Cover image for How to host ArcticDB on S3 and connect with Lambda
Kyle Foo
Kyle Foo

Posted on • Edited on

How to host ArcticDB on S3 and connect with Lambda

ArcticDB has been the modern database for Pandas' dataframe. It can handle billions of rows at scale, making it efficient for quantitative analysis. Therefore, I've decided to give it a spin in my data scrapping project.

Besides, Serverless Framework has been my top choice when it comes to developing Lambda function and its deployment to AWS. In this project, I wrote a data scrapping function that gets triggerred every min to scrap news and store them into ArcticDB.

First I created a S3 Bucket named devto-arctic, then connect locally with Jupyter Notebook to set up its library. I have opted to use AWS access key method to gain connection to the storage bucket.

# Jupyter Notebook
import pandas as pd
import arcticdb as adb
import os
import dotenv

dotenv.load_dotenv()
ac = adb.Arctic(f"s3://s3.us-east-2.amazonaws.com:devto-arctic?region=us-east-2&access={os.getenv('AWS_ACCESS_KEY_ID')}&secret={os.getenv('AWS_SECRET_ACCESS_KEY')}")
ac.create_library('intro')
ac.list_libraries() # output list of library in the db
df = pd.DataFrame()
ac.write('news_frame', df) # writing a empty df to a table
Enter fullscreen mode Exit fullscreen mode

You will notice in your S3 bucket, a file *prefix*Intro will be created within.

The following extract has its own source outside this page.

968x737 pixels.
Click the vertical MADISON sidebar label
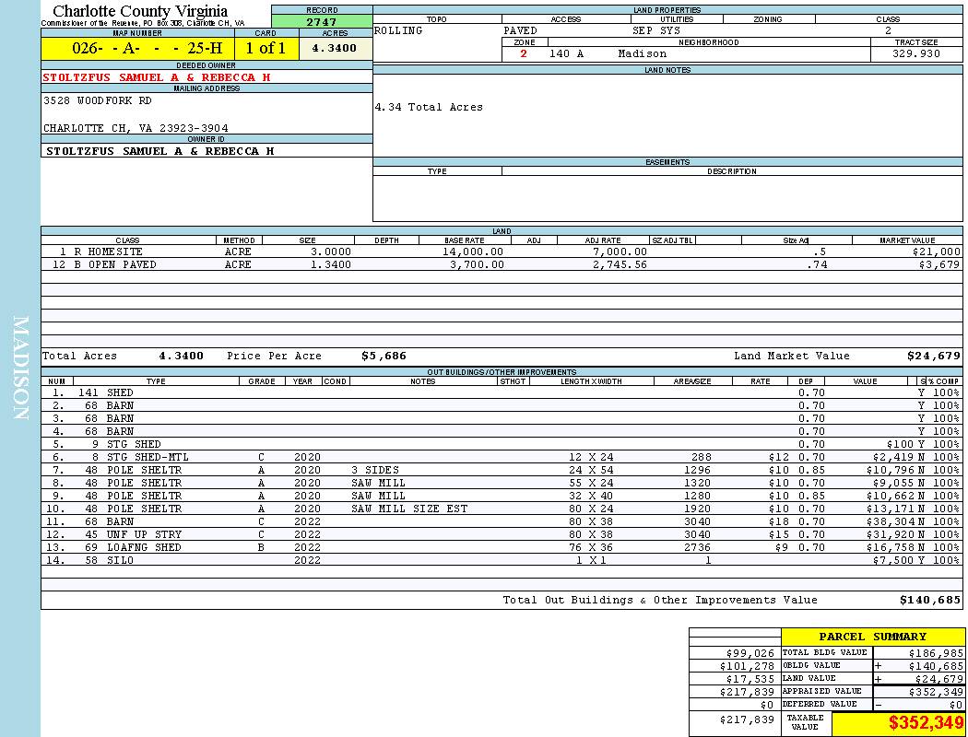point(20,369)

Then, we should proceed to setting up Lambda Function with serverless framework. After npm install serverless, we can then initialize a Python project. Run serverless login to login to your serverless account before initialization. Next, execute serverless to choose a scheduled task python template as starter.

Serverless Framework

Once initialized, you'll get a Python project folder with all the necessary files. In the handler.py, it should be your function codes to make connection to ArcticDB for performing data read and write.

# handler.py
import datetime
import logging
import arcticdb as adb
import requests
import pandas as pd
import json
from dotenv import load_dotenv
import os

load_dotenv()

ac = adb.Arctic(f"s3://s3.us-east-2.amazonaws.com:devto-arctic?region=ap-southeast-1&access={os.environ['AWS_ACCESS_KEY_ENV']}&secret={os.environ['AWS_SECRET_ACCESS_KEY_ENV']}")
lib = ac.get_library('intro', create_if_missing=True)
ac.list_libraries()
ac.list_symbols() # symbols are equivalent to tables in a library

logger = logging.getLogger(__name__)
logger.setLevel(logging.INFO)

def fetch_news():
    url = "https://news.endpoint.com/api?limit=500" # dummy endpoint
    try:
        response = requests.get(url)
        response.raise_for_status()  # Raise an exception for bad status codes
        return response.json()
    except requests.RequestException as e:
        logger.error(f"Error fetching news: {str(e)}")
        return None

def run(event, context):
    symbol = 'news_frame'
    current_time = datetime.datetime.now().timestamp() * 1000
    logger.info("Your cron function ran at " + str(datetime.datetime.now().time()))

    # Fetch news data
    news_data = fetch_news()
    if news_data is None:
        return {
            'statusCode': 500,
            'body': json.dumps('Failed to fetch news data')
        }
     df = pd.DataFrame([{
            'time': datetime.datetime.fromtimestamp(int(news['time'])/1000),  # Convert ms to datetime
            'title': str(news.get('title', '')),
            'source': str(news.get('source', '')),
            'news_id': str(news.get('news_id', '')),
            'url': str(news.get('url', '')),
            'icon': str(news.get('icon', '')),
            'image': str(news.get('image', ''))
        } for news in news_data])

     try:
          print(f"\nWriting DataFrame for {symbol}:")
          lib.append(symbol, df) # use append so it doesn't overwrite old data
          print(f"Successfully wrote {symbol} to ArcticDB")
      except Exception as e:
          print(f"Error writing {symbol} to ArcticDB: {str(e)}")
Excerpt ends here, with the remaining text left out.